Perhaps what is missing here is more context about the LDAP provider configuration and the steps to reproduce. Sorry, if I missed any step but I could not reproduce the users being deleted when failing to connect to the LDAP service.

The LDAP provider settings are full of combinations to change how the LDAP provider behaves. Can you provide your configuration?

pedroigor avatar Nov 11 '24 14:11 pedroigor

We have an OpenLDAP proxy in front of an Active Directory (with 3 Pods). It's not in our ownership so I don't know much about the configuration of the LDAP itself.

KC Settings:

  • Vendor: Active Directory
  • Use Truststore SPI: ldapsOnly
  • Connection Pooling: On
  • Connection Timeout: 35000
  • Bind type: simple
  • Edit Mode: UNSYNCED
  • Search Scope: Subtree
  • Pagination: On
  • Import Users: On
  • Sync Registrations: Off
  • Batch Size: 100
  • Periodic changed users sync
  • Changed users sync period: 86400
  • Cache Policy: DEFAULT
  • No Advanced Settings

@pedroigor imo it's like chasing a ghost, and I was fine that you closed this issue.

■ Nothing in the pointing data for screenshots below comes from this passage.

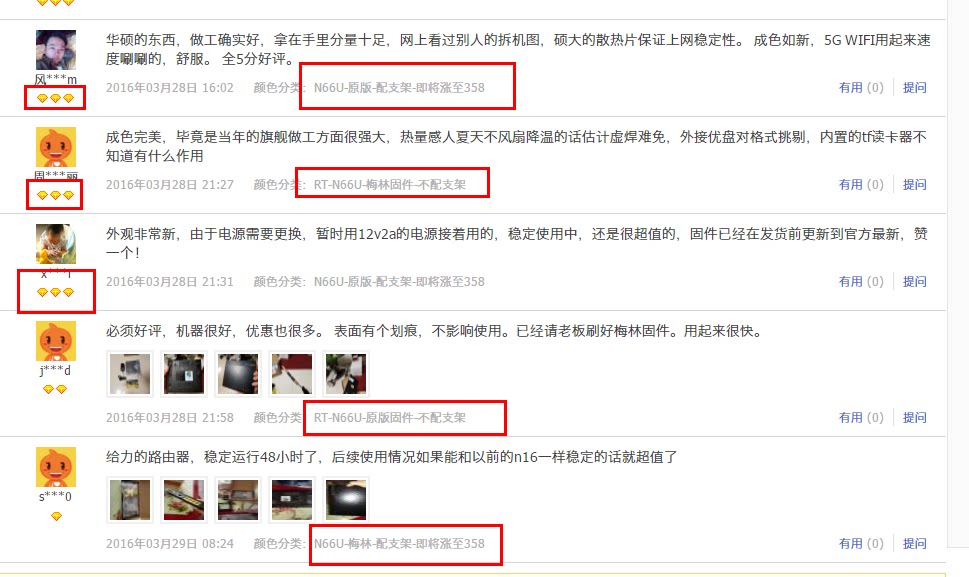This screenshot has height=577, width=969.
Task: Click 提问 on the 21:27 review
Action: pyautogui.click(x=914, y=184)
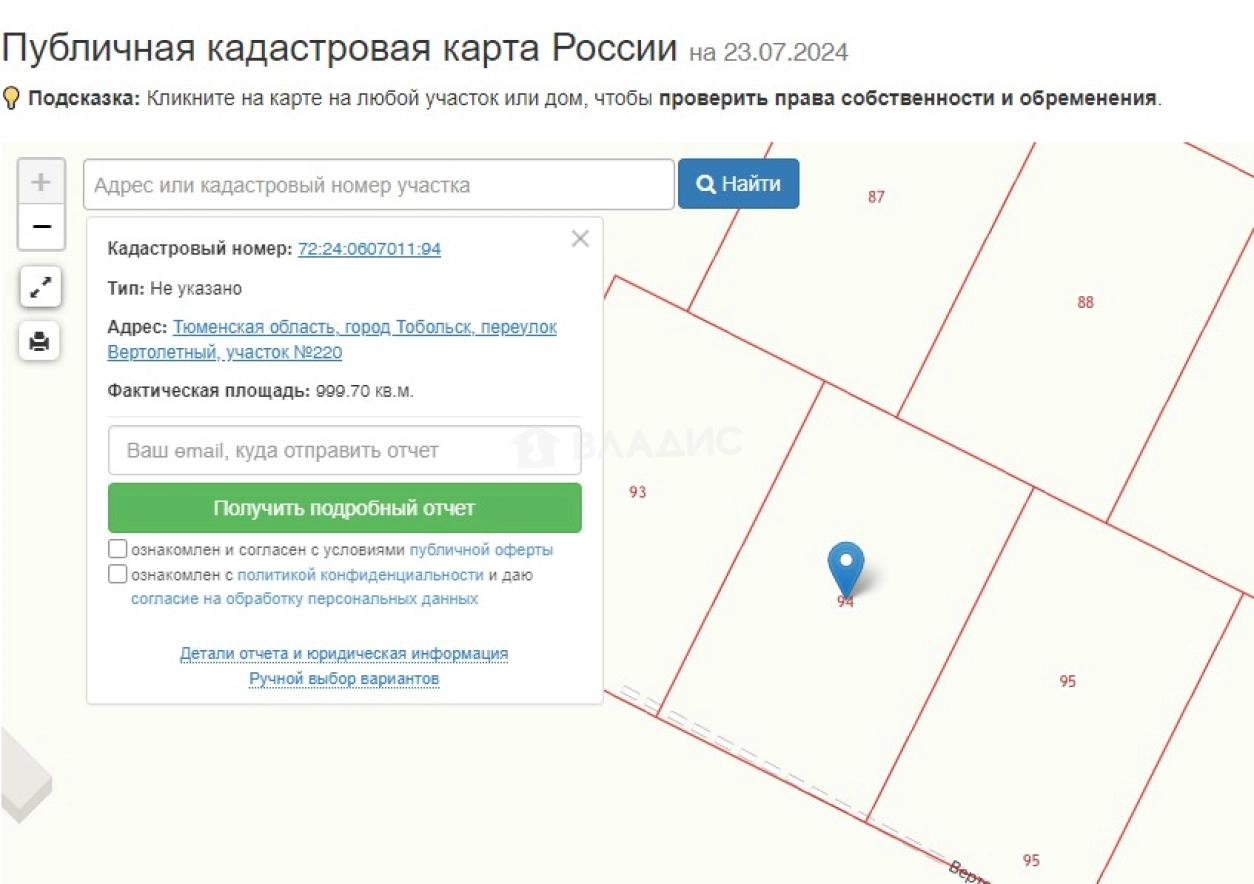Click the blue location pin marker
The width and height of the screenshot is (1254, 884).
point(846,567)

I'll prepare a PR for #34764.

  1. Maybe we can find a way to log the LDAP responses (I have not looked into this yet)

  2. This is a totally different idea: Would it be feasible to create an option to delete an invalid user after a given amount of time?

yanxch avatar Nov 14 '24 15:11 yanxch

@yanxch Awesome! Thanks for your time on https://github.com/keycloak/keycloak/issues/34764.

  1. Maybe we can find a way to log the LDAP responses (I have not looked into this yet)
  2. This is a totally different idea: Would it be feasible to create an option to delete an invalid user after a given amount of time?

I'm not sure about both. IMO, we can start with your changes to avoid removing users when they can not be queries in LDAP. I'm afraid we can end up with lot of settings if we don't think more about the use cases where you want to handle invalid users/queries from LDAP.

I also agree we can close this issue because we can't do much but start with your proposal in https://github.com/keycloak/keycloak/issues/34764.

pedroigor avatar Nov 21 '24 20:11 pedroigor

Thanks for reporting this issue. However, after review this is not considered a valid issue, or has been recently resolved.

As the issue is not valid it will be automatically closed.